Ausgangstext ▸
= = = =
Neoliberal ist nicht liberal
Die Koalitionsverhandlungen laufen nach der Bundestagswahl vom letzten Sonntag gerade an. Die FDP hat eine Schlüsselrolle in diesen Verhandlungen, ohne sie kann es wieder nur eine große Koalition geben. Da die FDP liberal ist, sollte es doch keine Probleme geben, eine sogenannte Ampel-Koalition mit SPD und Grünen aufzustellen, sollte man meinen. Doch das Problem ist, dass die FDP weniger liberal als mehr neoliberal ist. Und das hat mit gesellschaftlicher Liberalität nichts zu tun.
= = = =
Aufgabenstellung A ▸
Gib den Absatz des Ausgangstexts, der mit „Die Koalitionsverhandlungen laufen“ beginnt, kürzer oder als Liste wieder. Seine wichtigsten Aussagen sollen erhalten bleiben.

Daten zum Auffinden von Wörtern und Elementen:
= = = =
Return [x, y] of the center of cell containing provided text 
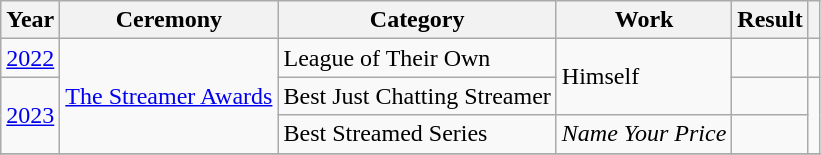
Himself [644, 77]
Best Just Chatting Streamer [417, 96]
League of Their Own [417, 58]
The Streamer Awards [169, 96]
Result [770, 20]
2023 [30, 115]
Work [644, 20]
Category [417, 20]
Year [30, 20]
Name Your Price [644, 134]
2022 [30, 58]
Best Streamed Series [417, 134]
Ceremony [169, 20]
From the cell containing the given text, extract its center point as (X, Y) coordinate. 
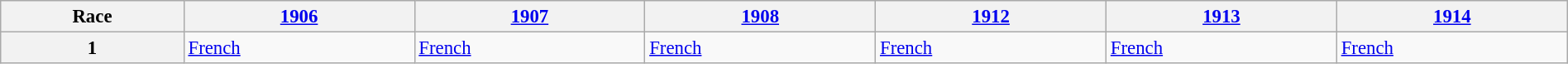
1913 (1222, 17)
Race (93, 17)
1907 (529, 17)
1908 (761, 17)
1 (93, 48)
1912 (991, 17)
1914 (1452, 17)
1906 (299, 17)
Find where the given text appears and provide that cell's center as (X, Y) coordinate. 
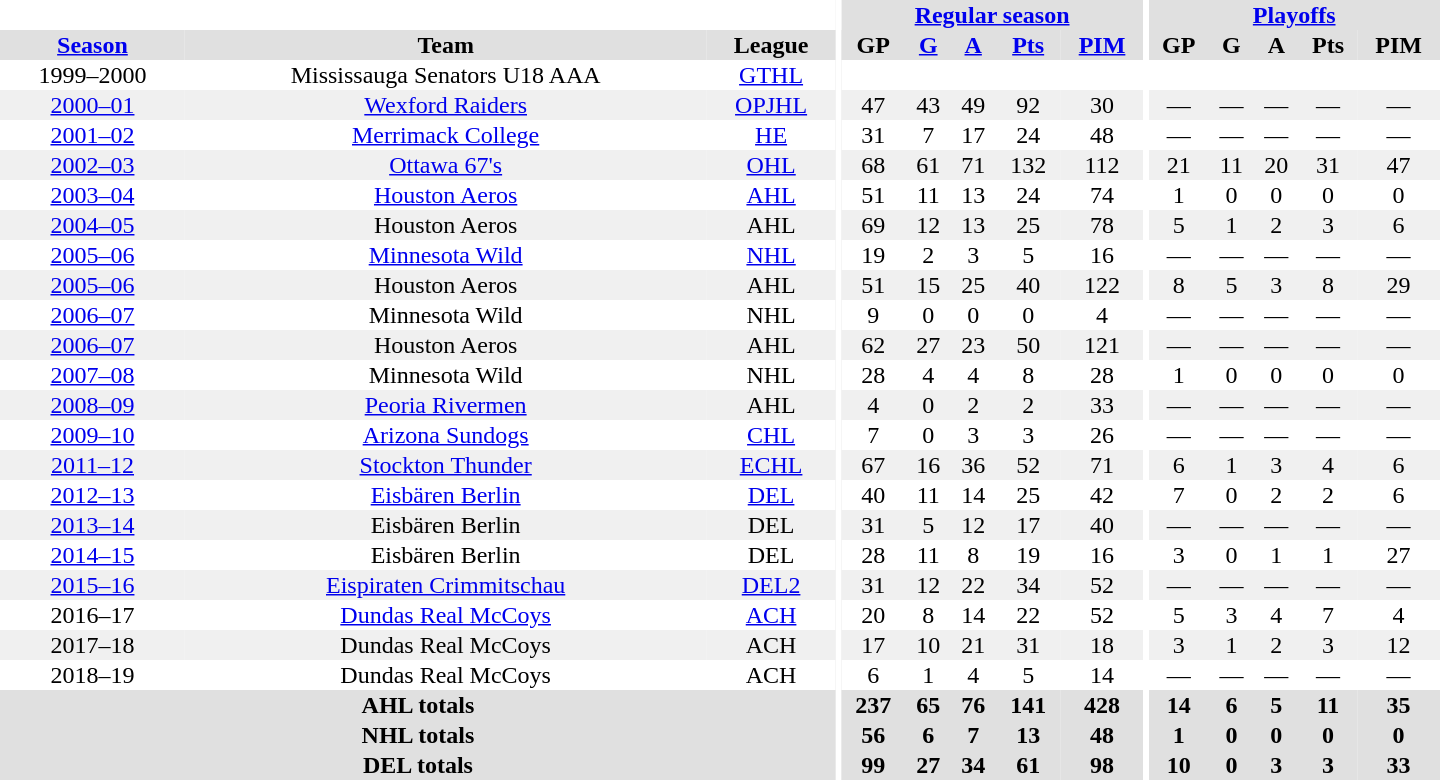
30 (1102, 105)
OPJHL (770, 105)
Season (92, 45)
2013–14 (92, 525)
OHL (770, 165)
League (770, 45)
132 (1028, 165)
2007–08 (92, 375)
2018–19 (92, 675)
2012–13 (92, 495)
29 (1398, 285)
18 (1102, 645)
65 (928, 705)
2008–09 (92, 405)
2011–12 (92, 465)
42 (1102, 495)
Arizona Sundogs (446, 435)
CHL (770, 435)
141 (1028, 705)
DEL totals (418, 765)
36 (974, 465)
NHL totals (418, 735)
AHL totals (418, 705)
69 (874, 225)
Regular season (992, 15)
122 (1102, 285)
237 (874, 705)
68 (874, 165)
Peoria Rivermen (446, 405)
2009–10 (92, 435)
9 (874, 315)
Eispiraten Crimmitschau (446, 585)
35 (1398, 705)
2004–05 (92, 225)
92 (1028, 105)
2016–17 (92, 615)
2003–04 (92, 195)
1999–2000 (92, 75)
HE (770, 135)
Stockton Thunder (446, 465)
43 (928, 105)
49 (974, 105)
67 (874, 465)
2014–15 (92, 555)
50 (1028, 345)
DEL2 (770, 585)
Wexford Raiders (446, 105)
121 (1102, 345)
78 (1102, 225)
2017–18 (92, 645)
Mississauga Senators U18 AAA (446, 75)
56 (874, 735)
Playoffs (1294, 15)
23 (974, 345)
Ottawa 67's (446, 165)
112 (1102, 165)
2015–16 (92, 585)
2001–02 (92, 135)
98 (1102, 765)
26 (1102, 435)
15 (928, 285)
62 (874, 345)
GTHL (770, 75)
Merrimack College (446, 135)
2000–01 (92, 105)
2002–03 (92, 165)
ECHL (770, 465)
Team (446, 45)
74 (1102, 195)
99 (874, 765)
76 (974, 705)
428 (1102, 705)
Output the [X, Y] coordinate of the center of the cell containing the given text.  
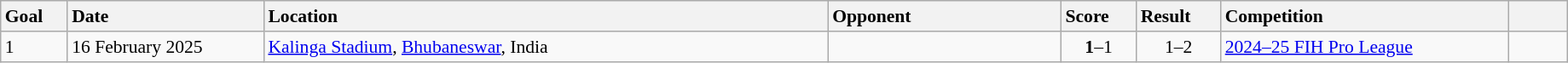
= = = =
Aufgabenstellung B ▸
Schreibe den Abschnitt der Datensätze vom Anfang der Datensätze bis einschließlich der Zeile mit „Find where the“ neu und ersetze darin „center“ durch „middle“, ohne sonst etwas zu ändern. Lass die Bilder in deiner Antwort weg.

Musterlösung A ▸
- Nach der Bundestagswahl vom letzten Sonntag beginnen die Koalitionsverhandlungen.
- Die FDP hat dabei eine Schlüsselrolle, denn ohne sie ist nur wieder eine große Koalition möglich.
- Da die FDP liberal ist, könnte man meinen, eine Ampel-Koalition mit SPD und Grünen sei kein Problem.
- Das Problem ist jedoch, dass die FDP eher neoliberal als liberal ist, und das hat mit gesellschaftlicher Liberalität nichts zu tun.

Musterlösung B ▸
Return [x, y] of the middle of cell containing provided text 
Himself [644, 77]
Best Just Chatting Streamer [417, 96]
League of Their Own [417, 58]
The Streamer Awards [169, 96]
Result [770, 20]
2023 [30, 115]
Work [644, 20]
Category [417, 20]
Year [30, 20]
Name Your Price [644, 134]
2022 [30, 58]
Best Streamed Series [417, 134]
Ceremony [169, 20]
From the cell containing the given text, extract its middle point as (X, Y) coordinate. 
1913 (1222, 17)
Race (93, 17)
1907 (529, 17)
1908 (761, 17)
1 (93, 48)
1912 (991, 17)
1914 (1452, 17)
1906 (299, 17)
Find where the given text appears and provide that cell's middle as (X, Y) coordinate. 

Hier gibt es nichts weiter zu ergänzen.